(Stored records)
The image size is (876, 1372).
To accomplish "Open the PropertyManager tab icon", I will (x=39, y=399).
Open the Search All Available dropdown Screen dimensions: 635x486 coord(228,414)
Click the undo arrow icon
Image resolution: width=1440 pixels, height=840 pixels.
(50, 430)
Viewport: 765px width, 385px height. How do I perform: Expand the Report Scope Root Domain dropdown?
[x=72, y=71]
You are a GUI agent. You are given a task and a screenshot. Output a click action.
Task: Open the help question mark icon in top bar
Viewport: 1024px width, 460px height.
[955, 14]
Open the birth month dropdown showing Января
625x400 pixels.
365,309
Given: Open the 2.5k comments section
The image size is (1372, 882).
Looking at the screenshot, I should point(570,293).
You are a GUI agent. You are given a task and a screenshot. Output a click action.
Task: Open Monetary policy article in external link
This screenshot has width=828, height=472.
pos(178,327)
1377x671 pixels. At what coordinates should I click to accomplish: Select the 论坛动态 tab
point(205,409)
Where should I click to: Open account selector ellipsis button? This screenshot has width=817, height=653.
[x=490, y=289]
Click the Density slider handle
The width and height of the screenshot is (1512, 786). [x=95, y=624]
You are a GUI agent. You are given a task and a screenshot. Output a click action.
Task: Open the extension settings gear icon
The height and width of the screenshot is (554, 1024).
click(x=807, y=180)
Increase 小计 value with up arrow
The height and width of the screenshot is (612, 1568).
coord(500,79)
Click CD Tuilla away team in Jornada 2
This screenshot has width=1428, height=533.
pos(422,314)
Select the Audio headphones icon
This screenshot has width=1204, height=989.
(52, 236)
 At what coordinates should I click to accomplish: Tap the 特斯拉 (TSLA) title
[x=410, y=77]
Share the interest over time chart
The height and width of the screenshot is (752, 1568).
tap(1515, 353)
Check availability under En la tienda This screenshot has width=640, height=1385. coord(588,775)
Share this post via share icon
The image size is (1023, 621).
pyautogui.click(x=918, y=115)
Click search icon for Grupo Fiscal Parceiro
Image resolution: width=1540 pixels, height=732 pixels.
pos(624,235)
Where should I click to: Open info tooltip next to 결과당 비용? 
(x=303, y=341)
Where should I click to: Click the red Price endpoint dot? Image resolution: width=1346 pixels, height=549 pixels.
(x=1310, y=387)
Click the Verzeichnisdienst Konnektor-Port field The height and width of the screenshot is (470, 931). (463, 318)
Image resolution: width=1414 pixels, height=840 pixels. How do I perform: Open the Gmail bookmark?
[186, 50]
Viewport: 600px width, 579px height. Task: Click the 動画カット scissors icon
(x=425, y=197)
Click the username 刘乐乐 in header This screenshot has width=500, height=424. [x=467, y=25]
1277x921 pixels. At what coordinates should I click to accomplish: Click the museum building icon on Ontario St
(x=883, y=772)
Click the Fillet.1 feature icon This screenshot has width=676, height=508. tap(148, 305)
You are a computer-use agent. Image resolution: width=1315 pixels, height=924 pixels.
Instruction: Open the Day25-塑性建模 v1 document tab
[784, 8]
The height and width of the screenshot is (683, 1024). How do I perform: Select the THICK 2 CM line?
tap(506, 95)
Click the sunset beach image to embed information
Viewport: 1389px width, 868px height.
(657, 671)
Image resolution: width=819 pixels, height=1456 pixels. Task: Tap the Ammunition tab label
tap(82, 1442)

▸ **What you will do**
Would you return each entry exactly as it reads?

▸ **Response below**
The image size is (876, 1372).
To accomplish "Open the PropertyManager tab icon", I will (x=39, y=399).
Open the Search All Available dropdown Screen dimensions: 635x486 coord(228,414)
Click the undo arrow icon
Image resolution: width=1440 pixels, height=840 pixels.
(50, 430)
Viewport: 765px width, 385px height. How do I perform: Expand the Report Scope Root Domain dropdown?
[x=72, y=71]
You are a GUI agent. You are given a task and a screenshot. Output a click action.
Task: Open the help question mark icon in top bar
Viewport: 1024px width, 460px height.
[955, 14]
Open the birth month dropdown showing Января
625x400 pixels.
365,309
Given: Open the 2.5k comments section
The image size is (1372, 882).
Looking at the screenshot, I should point(570,293).
You are a GUI agent. You are given a task and a screenshot. Output a click action.
Task: Open Monetary policy article in external link
This screenshot has width=828, height=472.
pos(178,327)
1377x671 pixels. At what coordinates should I click to accomplish: Select the 论坛动态 tab
point(205,409)
Where should I click to: Open account selector ellipsis button? This screenshot has width=817, height=653.
[x=490, y=289]
Click the Density slider handle
The width and height of the screenshot is (1512, 786). [x=95, y=624]
You are a GUI agent. You are given a task and a screenshot. Output a click action.
Task: Open the extension settings gear icon
The height and width of the screenshot is (554, 1024).
click(x=807, y=180)
Increase 小计 value with up arrow
The height and width of the screenshot is (612, 1568).
coord(500,79)
Click CD Tuilla away team in Jornada 2
This screenshot has width=1428, height=533.
pos(422,314)
Select the Audio headphones icon
This screenshot has width=1204, height=989.
(52, 236)
 At what coordinates should I click to accomplish: Tap the 特斯拉 (TSLA) title
[x=410, y=77]
Share the interest over time chart
The height and width of the screenshot is (752, 1568).
tap(1515, 353)
Check availability under En la tienda This screenshot has width=640, height=1385. coord(588,775)
Share this post via share icon
The image size is (1023, 621).
pyautogui.click(x=918, y=115)
Click search icon for Grupo Fiscal Parceiro
Image resolution: width=1540 pixels, height=732 pixels.
pos(624,235)
Where should I click to: Open info tooltip next to 결과당 비용? 
(x=303, y=341)
Where should I click to: Click the red Price endpoint dot? Image resolution: width=1346 pixels, height=549 pixels.
(x=1310, y=387)
Click the Verzeichnisdienst Konnektor-Port field The height and width of the screenshot is (470, 931). (463, 318)
Image resolution: width=1414 pixels, height=840 pixels. How do I perform: Open the Gmail bookmark?
[186, 50]
Viewport: 600px width, 579px height. Task: Click the 動画カット scissors icon
(x=425, y=197)
Click the username 刘乐乐 in header This screenshot has width=500, height=424. [x=467, y=25]
1277x921 pixels. At what coordinates should I click to accomplish: Click the museum building icon on Ontario St
(x=883, y=772)
Click the Fillet.1 feature icon This screenshot has width=676, height=508. tap(148, 305)
You are a computer-use agent. Image resolution: width=1315 pixels, height=924 pixels.
Instruction: Open the Day25-塑性建模 v1 document tab
[784, 8]
The height and width of the screenshot is (683, 1024). How do I perform: Select the THICK 2 CM line?
tap(506, 95)
Click the sunset beach image to embed information
Viewport: 1389px width, 868px height.
(657, 671)
Image resolution: width=819 pixels, height=1456 pixels. Task: Tap the Ammunition tab label
tap(82, 1442)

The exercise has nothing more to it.